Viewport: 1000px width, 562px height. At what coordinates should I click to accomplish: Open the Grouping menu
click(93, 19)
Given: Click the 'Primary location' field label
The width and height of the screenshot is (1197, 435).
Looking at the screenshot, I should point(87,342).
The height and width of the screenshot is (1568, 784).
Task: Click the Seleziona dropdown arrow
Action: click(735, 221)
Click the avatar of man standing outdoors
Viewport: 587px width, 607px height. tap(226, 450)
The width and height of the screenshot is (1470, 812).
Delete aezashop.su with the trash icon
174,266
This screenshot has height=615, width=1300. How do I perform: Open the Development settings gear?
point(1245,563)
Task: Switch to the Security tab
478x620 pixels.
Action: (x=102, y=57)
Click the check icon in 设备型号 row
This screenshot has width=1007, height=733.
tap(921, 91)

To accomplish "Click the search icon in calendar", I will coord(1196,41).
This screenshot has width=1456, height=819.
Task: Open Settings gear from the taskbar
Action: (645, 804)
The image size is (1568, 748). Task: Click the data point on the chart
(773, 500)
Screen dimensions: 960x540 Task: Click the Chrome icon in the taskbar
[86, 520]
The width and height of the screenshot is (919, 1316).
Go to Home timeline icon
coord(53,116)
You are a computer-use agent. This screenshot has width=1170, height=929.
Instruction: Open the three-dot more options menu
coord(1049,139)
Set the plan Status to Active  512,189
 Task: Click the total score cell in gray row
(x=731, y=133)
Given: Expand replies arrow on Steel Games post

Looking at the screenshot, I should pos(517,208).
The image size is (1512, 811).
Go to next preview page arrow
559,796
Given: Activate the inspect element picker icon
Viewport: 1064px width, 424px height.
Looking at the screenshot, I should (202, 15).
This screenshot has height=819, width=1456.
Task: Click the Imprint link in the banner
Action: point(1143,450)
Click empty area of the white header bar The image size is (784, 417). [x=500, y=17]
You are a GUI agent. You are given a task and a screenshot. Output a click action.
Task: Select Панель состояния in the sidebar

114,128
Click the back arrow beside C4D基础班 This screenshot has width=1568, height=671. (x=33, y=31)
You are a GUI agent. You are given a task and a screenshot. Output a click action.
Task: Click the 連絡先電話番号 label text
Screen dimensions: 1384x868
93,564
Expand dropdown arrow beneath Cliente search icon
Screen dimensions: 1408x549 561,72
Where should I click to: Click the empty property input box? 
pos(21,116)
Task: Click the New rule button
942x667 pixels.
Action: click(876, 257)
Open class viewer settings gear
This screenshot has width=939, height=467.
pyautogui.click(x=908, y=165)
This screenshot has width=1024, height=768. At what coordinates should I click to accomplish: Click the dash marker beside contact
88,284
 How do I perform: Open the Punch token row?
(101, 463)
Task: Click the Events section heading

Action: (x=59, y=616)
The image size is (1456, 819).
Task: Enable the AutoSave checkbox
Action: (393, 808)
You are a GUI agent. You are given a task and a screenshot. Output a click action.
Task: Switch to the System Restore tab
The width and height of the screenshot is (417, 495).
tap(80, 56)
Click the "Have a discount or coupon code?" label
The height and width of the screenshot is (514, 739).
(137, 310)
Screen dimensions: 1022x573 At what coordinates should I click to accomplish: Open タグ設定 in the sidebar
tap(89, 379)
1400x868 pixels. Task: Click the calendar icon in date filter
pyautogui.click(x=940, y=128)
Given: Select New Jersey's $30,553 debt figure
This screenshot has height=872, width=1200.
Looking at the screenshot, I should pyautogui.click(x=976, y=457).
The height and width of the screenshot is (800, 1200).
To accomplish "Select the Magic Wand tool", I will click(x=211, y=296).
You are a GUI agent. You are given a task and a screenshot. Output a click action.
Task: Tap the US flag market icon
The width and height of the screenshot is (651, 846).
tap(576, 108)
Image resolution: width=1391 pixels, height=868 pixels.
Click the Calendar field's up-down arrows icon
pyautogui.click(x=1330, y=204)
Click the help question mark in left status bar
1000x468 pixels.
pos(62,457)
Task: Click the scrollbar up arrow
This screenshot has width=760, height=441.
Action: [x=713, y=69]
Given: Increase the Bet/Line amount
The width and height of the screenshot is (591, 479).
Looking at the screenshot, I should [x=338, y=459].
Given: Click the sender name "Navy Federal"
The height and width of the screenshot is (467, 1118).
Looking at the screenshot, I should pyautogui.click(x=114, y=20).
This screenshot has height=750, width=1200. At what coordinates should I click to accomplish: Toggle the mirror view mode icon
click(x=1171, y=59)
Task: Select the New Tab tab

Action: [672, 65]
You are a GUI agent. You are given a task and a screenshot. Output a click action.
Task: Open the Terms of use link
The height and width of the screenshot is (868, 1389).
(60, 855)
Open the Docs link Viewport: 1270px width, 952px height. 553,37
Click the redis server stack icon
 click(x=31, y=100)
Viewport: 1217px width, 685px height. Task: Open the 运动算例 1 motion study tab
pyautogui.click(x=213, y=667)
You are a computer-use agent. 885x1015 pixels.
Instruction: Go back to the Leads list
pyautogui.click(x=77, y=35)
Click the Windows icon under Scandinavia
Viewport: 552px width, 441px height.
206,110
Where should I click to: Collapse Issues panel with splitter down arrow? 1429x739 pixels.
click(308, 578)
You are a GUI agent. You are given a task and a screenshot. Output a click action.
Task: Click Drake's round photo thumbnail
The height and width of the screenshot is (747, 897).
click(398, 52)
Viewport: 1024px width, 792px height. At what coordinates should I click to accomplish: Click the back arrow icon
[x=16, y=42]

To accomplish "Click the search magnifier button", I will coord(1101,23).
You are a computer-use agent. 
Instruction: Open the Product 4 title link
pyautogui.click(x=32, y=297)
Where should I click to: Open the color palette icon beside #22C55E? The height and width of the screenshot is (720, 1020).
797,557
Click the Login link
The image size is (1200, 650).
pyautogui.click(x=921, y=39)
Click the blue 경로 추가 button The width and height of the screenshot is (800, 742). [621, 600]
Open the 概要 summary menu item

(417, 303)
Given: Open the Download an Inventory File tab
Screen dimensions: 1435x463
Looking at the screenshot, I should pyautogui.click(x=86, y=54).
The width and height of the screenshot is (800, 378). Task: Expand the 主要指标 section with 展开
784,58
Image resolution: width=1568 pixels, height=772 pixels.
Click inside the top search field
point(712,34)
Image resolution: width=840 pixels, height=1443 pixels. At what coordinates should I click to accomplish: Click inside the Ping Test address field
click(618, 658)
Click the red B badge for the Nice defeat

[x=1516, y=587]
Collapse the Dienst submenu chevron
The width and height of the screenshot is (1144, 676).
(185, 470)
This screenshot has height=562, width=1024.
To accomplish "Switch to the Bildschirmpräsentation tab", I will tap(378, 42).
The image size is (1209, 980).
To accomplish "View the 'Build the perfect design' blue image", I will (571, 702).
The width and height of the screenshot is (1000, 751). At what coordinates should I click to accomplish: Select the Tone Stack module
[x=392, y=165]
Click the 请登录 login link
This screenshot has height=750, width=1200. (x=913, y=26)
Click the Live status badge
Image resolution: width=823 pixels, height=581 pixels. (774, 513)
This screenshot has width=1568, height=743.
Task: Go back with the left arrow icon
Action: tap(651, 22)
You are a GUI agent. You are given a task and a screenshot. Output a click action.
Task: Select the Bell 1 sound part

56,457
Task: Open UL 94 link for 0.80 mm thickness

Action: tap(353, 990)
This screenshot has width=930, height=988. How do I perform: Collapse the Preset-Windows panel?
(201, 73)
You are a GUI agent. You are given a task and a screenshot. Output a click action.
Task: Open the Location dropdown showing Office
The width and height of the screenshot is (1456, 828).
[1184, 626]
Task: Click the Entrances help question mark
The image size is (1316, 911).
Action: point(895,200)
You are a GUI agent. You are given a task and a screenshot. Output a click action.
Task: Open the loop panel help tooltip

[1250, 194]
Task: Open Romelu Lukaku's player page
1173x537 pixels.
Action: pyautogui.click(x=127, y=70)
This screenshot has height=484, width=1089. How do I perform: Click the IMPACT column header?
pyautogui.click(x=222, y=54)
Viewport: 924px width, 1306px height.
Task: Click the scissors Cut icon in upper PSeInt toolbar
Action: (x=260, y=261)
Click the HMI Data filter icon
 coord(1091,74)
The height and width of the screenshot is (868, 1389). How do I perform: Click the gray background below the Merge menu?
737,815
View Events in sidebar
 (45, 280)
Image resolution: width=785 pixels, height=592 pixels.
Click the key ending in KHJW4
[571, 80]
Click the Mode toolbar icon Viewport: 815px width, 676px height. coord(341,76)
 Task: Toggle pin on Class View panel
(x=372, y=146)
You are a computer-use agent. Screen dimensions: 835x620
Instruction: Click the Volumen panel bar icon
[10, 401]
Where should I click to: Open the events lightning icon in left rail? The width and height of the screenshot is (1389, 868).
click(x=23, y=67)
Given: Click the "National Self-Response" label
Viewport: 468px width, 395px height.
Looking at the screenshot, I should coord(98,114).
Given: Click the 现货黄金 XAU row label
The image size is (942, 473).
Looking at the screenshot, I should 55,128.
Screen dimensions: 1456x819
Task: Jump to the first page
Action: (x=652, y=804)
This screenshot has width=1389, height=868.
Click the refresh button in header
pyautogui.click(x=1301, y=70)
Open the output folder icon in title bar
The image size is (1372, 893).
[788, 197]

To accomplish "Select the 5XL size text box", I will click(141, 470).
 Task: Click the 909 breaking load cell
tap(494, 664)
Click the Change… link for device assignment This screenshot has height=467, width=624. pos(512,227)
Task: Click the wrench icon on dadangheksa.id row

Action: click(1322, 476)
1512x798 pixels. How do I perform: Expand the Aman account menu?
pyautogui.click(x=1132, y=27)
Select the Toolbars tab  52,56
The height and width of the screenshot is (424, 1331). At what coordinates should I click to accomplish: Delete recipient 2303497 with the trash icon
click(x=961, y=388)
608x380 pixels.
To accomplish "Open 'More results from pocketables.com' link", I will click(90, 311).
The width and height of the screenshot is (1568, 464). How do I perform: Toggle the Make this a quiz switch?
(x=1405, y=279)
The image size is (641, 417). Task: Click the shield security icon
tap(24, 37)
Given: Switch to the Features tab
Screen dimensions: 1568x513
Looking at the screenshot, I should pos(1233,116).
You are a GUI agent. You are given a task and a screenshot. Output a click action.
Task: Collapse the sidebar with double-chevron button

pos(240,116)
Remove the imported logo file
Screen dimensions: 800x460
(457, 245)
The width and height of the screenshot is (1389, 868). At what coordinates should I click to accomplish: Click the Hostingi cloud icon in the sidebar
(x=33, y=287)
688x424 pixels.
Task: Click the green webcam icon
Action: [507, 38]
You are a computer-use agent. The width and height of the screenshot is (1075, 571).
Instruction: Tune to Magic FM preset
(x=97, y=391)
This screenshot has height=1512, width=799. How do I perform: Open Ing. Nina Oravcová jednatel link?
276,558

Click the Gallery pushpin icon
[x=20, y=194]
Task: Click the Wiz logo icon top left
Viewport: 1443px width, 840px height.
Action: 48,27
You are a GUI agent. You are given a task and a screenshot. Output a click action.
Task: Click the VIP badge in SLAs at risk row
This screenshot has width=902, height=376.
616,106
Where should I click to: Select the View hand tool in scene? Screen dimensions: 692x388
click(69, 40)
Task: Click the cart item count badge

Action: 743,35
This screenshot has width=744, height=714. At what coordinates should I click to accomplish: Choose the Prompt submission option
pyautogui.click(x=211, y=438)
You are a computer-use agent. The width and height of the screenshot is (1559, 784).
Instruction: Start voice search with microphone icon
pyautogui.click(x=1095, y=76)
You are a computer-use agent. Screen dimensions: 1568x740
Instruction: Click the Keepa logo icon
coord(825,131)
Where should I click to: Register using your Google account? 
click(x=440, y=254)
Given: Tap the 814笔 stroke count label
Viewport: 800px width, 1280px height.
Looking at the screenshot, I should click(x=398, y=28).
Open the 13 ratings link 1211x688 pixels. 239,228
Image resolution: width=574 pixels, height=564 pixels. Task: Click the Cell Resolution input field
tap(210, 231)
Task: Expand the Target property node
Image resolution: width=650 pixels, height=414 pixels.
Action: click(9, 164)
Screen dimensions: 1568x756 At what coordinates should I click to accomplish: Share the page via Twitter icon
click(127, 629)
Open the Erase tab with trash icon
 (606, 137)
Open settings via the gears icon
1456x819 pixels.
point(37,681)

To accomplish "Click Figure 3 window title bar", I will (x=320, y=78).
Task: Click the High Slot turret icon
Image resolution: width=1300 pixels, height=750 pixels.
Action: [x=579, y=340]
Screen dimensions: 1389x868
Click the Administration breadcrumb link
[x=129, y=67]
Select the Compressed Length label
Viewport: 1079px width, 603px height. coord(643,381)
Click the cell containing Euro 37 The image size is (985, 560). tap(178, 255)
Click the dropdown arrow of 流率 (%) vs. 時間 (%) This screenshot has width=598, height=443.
━━━━━━━━━━━━━━━━
### The request:
Copy the material word for word, starting at its first line and ending with the line that contains "Viewport: 587px width, 607px". Include that last line.

### The answer:
Viewport: 1000px width, 562px height. At what coordinates should I click to accomplish: Open the Grouping menu
click(93, 19)
Given: Click the 'Primary location' field label
The width and height of the screenshot is (1197, 435).
Looking at the screenshot, I should point(87,342).
The height and width of the screenshot is (1568, 784).
Task: Click the Seleziona dropdown arrow
Action: click(735, 221)
Click the avatar of man standing outdoors
Viewport: 587px width, 607px height. tap(226, 450)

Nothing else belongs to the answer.